═════ Texte fourni
Ces enquêtes reposent sur la consultation d’annonces de locations de logements sur les plateformes internet dédiées (Airbnb, Booking, Tripadvisor etc).
A cette occasion, les agents font des captures d’écran des annonces en ligne, des commentaires des clients, des photos du logement proposé, du nom de l’hôte, ainsi que du prix de la nuitée, du défaut d’immatriculation de votre annonce.
Également, ils peuvent procéder à des simulations de réservation de nuitées à trois mois. Le prix de la nuitée, les dates et la fréquence des commentaires, les simulations de réservation constituent de précieux faisceaux d’indices permettant à la Ville de Paris d’estimer les revenus que vous avez encaissés et ceux escomptés.
Ils peuvent également questionner le voisinage ou le syndicat de copropriété afin de corroborer ces éléments. Cette enquête préalable s’ensuit de l’envoi d’un courrier au contrevenant lui signifiant l’illégalité de la location et la programmation d’une visite dite « opération de contrôle » avec le contrôleur désigné dans un délai de 15 jours.
A ce stade, il est fortement conseillé de prendre attache avec un avocat spécialisé en location saisonnière afin de préparer utilement votre rendez-vous qui constitue une étape primordiale pour les suites à venir.
3. Quel comportement dois-je adopter avec l’agent de la Ville de Paris lors d’une opération de contrôle ?
L’opération de contrôle diligentée par la Ville de Paris est une étape primordiale dont le comportement du loueur est déterminant. Se montrer coopératif permet de réduire le montant de l’amende prononcé par le juge, -lequel dispose d’un pouvoir de libre appréciation -, voire d’éviter toute poursuite judiciaire .
Il est donc important de coopérer, de fournir tous les documents demandés par l’agent au jour de l’opération de contrôle, à savoir : la copie du bail d’habitation en cas de location, dernier avis d’imposition en cas de résidence principale, titre de propriété, la copie de l’avis de la taxe d’habitation, l’historique des relevés locatifs de chaque plateforme utilisée sur les 12 derniers mois, de remplir le formulaire qu’il vous transmettra.
Toutefois, en pratique, il est possible avec l’accord de l’agent assermenté de lui adresser les pièces dans les jours qui suivent l’opération de contrôle.
Si la présence d’un avocat n’est pas obligatoire à ce stade, il n’en reste pas moins que son intervention peut vous être extrêmement utile à ce stade.
En effet, au regard des pièces et observations que vous lui aurez apportées, votre avocat pourra utilement adresser un courrier à la Mairie de Paris pour que l’avocat de la Ville de Paris décide :
-soit de ne plus vous poursuivre ;
– soit de voir rejeté ou diminué l’amende civile qui sera prononcée à votre encontre par le juge en cas de procédure contentieuse. .
══════════
═════ Données recueillies
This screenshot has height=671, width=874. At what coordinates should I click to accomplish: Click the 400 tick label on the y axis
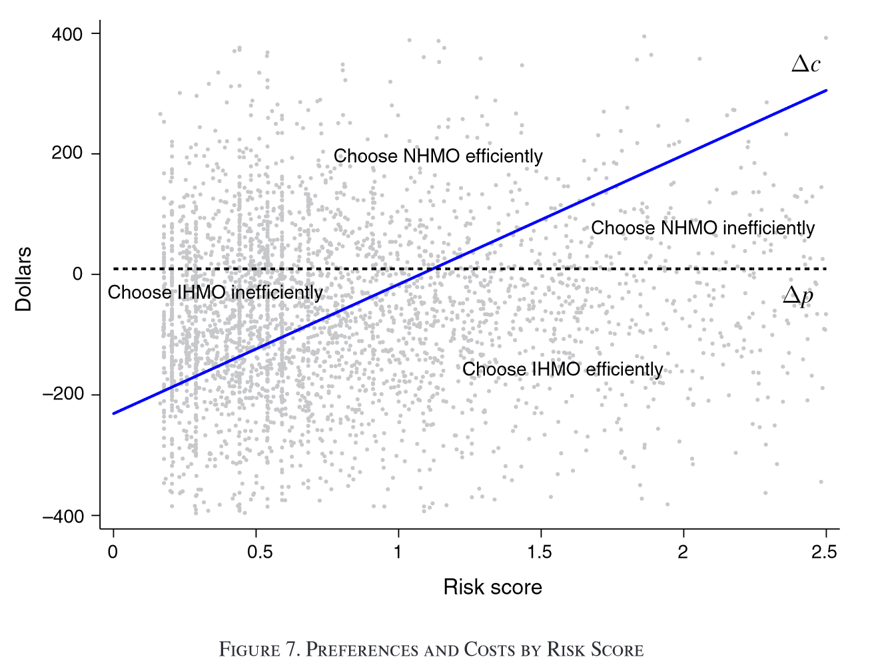pos(67,34)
══════════
### Objectif 1
Selon le texte sur les contrôles des locations saisonnières à Paris, pourquoi le loueur a-t-il intérêt à se montrer coopératif lors de l'opération de contrôle ? Répondez en une à trois phrases.
### Objectif 2
Rédigez la suite du texte sur les contrôles des locations saisonnières à Paris, en reprenant après sa dernière phrase.

### Résultat de l'exercice 1
Le comportement du loueur pendant l'opération de contrôle est déterminant. Se montrer coopératif permet de réduire le montant de l'amende prononcée par le juge, qui dispose d'un pouvoir de libre appréciation, voire d'éviter toute poursuite judiciaire.

### Résultat de l'exercice 2
L’avocat pourra demander à ce que son courrier soit annexé au constat d’infraction et donc joint à l’assignation en cas de procédure contentieuse à votre encontre, de telle sorte que le juge pourra utilement apprécier votre coopération à l’opération, de contrôle.
4. Que se passe t-il après l’opération de contrôle menée par la Ville de Paris?
A l’issue de l’opération de contrôle, la Ville peut soit conclure à l’absence d’infraction soit transmettre le dossier aux avocats de la Ville. Dans une telle hypothèse, vous serez donc assigné en justice et vous trouverez le constat d’infraction annexé à votre assignation.
En cas de procédure judiciaire, il se peut que le constat d’infraction puisse être contesté. C’est ainsi que dans un arrêt rendu par la Cour d’appel de PARIS du 21 février 2019, n°18-17027, la Mairie de Paris a été déboutée au motif que le constat d’infraction n’était ni daté, ni signé, et ne remplissait donc les conditions de formes exigées alors même que l’infraction était attestée.
Également, votre avocat peut parvenir à démontrer au juge que l’action de la Ville de Paris est infondée. Tel est le cas, s’il parvient à justifier que l’infraction n’est pas établie en rapportant la preuve que votre local est à usage commercial ou qu’il constitue votre résidence principale et que vous avez respecté la période légale de 120 jours/an (CA Paris 5 juin 2018 n°16/10684 ; CA Paris 13 décembre 2018).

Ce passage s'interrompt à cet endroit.